*** Opening of The data ***

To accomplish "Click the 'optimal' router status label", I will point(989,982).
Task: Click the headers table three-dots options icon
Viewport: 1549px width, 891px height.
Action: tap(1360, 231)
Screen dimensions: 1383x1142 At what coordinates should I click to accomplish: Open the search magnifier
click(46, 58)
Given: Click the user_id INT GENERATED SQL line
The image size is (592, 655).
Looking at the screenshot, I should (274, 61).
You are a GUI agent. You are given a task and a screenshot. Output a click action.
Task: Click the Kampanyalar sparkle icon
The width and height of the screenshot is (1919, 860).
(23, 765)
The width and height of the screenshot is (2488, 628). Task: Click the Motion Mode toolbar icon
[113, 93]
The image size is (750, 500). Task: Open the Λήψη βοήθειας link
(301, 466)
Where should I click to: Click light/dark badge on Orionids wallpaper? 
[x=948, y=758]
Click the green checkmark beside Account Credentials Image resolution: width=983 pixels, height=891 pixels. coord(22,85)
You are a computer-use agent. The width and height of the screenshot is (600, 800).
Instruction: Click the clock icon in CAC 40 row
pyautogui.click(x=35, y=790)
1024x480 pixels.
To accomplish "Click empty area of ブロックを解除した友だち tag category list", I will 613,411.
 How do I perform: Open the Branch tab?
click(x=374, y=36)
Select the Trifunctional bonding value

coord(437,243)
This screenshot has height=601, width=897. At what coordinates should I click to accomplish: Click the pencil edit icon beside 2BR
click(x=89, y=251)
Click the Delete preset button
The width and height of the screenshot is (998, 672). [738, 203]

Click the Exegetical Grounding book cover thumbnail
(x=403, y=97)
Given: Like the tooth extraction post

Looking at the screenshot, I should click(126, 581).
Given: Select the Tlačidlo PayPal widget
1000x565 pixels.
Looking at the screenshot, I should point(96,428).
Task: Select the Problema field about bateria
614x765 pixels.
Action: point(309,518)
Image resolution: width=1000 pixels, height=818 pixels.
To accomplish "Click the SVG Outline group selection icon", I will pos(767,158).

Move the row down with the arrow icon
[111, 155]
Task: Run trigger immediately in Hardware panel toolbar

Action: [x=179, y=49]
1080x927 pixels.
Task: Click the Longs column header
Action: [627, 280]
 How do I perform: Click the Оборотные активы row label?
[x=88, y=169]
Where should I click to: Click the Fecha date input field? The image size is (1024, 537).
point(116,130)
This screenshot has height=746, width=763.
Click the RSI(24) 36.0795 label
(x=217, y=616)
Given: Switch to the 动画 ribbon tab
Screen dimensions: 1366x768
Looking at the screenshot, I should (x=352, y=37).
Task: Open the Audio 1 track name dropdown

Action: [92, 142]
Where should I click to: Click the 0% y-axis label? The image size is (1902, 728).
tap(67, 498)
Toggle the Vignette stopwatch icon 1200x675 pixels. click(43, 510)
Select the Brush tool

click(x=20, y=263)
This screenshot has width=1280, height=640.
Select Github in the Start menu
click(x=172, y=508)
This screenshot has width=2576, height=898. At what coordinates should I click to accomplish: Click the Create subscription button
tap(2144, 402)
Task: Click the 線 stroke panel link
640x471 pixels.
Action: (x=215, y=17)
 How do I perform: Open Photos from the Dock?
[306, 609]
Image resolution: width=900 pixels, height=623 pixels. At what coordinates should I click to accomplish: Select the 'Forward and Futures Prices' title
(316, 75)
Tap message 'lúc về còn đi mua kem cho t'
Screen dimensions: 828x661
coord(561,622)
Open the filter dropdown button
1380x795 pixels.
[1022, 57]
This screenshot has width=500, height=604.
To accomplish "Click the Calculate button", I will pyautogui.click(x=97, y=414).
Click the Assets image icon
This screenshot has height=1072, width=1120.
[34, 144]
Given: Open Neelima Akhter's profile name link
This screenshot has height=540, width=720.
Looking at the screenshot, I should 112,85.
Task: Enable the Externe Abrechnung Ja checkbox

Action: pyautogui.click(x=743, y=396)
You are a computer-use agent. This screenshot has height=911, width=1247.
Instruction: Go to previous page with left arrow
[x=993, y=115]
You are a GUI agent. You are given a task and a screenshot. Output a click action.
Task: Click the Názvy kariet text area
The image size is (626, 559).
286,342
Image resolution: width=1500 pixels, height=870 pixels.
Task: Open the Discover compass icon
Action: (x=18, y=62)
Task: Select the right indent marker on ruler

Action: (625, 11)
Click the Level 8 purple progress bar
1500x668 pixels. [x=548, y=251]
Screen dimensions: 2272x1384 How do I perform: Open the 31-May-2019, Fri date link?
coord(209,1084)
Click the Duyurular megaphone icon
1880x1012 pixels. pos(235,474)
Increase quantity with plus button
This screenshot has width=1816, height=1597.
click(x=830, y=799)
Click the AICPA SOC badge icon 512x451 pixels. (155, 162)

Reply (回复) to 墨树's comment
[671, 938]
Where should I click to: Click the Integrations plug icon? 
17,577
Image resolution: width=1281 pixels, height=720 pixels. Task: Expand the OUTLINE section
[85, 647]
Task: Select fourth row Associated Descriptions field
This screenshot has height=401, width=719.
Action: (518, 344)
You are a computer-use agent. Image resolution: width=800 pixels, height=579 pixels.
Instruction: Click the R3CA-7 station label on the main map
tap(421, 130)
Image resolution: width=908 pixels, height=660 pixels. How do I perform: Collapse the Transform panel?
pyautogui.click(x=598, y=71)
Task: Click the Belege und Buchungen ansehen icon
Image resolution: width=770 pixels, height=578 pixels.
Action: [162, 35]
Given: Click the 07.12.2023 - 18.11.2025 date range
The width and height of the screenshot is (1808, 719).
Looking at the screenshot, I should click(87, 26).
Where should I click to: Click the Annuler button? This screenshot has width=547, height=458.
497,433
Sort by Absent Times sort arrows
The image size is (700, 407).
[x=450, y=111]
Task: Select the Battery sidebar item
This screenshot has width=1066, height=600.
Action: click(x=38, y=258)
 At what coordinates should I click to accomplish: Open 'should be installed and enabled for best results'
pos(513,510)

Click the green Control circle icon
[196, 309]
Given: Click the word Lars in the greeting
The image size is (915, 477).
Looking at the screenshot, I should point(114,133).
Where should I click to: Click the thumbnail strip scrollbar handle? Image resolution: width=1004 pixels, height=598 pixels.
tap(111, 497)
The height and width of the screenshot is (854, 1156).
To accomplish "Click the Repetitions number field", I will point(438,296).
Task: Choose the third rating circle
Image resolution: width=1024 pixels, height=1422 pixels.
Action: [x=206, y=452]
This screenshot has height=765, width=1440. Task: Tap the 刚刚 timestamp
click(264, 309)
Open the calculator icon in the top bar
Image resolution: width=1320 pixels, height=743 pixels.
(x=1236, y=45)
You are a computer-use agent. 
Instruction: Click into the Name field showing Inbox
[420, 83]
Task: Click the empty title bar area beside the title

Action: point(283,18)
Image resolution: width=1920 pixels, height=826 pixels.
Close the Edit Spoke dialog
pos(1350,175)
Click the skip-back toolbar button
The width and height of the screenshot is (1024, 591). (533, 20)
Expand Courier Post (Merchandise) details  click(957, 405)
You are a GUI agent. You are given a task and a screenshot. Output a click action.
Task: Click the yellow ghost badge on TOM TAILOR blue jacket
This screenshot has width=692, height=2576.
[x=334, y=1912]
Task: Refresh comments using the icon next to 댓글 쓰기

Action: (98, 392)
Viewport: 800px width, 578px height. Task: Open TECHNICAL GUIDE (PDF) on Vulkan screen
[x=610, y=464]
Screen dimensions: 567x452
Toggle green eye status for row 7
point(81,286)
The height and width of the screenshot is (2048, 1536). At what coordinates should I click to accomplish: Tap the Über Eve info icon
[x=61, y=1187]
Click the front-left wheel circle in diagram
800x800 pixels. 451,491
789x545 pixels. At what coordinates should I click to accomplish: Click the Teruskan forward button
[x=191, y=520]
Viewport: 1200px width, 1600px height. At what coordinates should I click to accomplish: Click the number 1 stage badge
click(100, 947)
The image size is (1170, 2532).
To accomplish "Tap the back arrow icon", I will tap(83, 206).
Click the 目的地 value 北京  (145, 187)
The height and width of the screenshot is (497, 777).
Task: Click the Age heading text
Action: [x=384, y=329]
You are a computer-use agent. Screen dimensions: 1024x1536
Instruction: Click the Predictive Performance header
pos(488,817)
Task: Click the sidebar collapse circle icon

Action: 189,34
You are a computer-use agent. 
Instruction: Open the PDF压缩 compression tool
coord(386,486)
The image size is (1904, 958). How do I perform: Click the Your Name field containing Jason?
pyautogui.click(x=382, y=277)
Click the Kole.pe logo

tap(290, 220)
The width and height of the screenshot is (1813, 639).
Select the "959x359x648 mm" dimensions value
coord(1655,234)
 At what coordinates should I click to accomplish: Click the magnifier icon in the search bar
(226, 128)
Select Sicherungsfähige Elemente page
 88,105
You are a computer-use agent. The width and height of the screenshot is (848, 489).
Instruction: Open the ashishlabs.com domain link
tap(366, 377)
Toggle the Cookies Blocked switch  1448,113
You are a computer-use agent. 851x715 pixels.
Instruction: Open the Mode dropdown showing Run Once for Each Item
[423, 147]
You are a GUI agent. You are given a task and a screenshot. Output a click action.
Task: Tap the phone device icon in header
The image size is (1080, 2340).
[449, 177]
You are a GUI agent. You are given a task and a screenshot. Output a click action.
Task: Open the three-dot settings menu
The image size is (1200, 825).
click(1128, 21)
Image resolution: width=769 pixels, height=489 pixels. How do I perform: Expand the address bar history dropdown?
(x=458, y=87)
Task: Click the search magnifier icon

*** Close of The data ***

The task -
Copy out, from the data above, each line where the string "computer" is present.

Your solution -
You are a computer-use agent. The width and height of the screenshot is (600, 800).
You are a computer-use agent. This screenshot has height=911, width=1247.
You are a computer-use agent. Image resolution: width=800 pixels, height=579 pixels.
You are a computer-use agent. 
You are a computer-use agent. Screen dimensions: 1024x1536
You are a computer-use agent. 
You are a computer-use agent. The width and height of the screenshot is (848, 489).
You are a computer-use agent. 851x715 pixels.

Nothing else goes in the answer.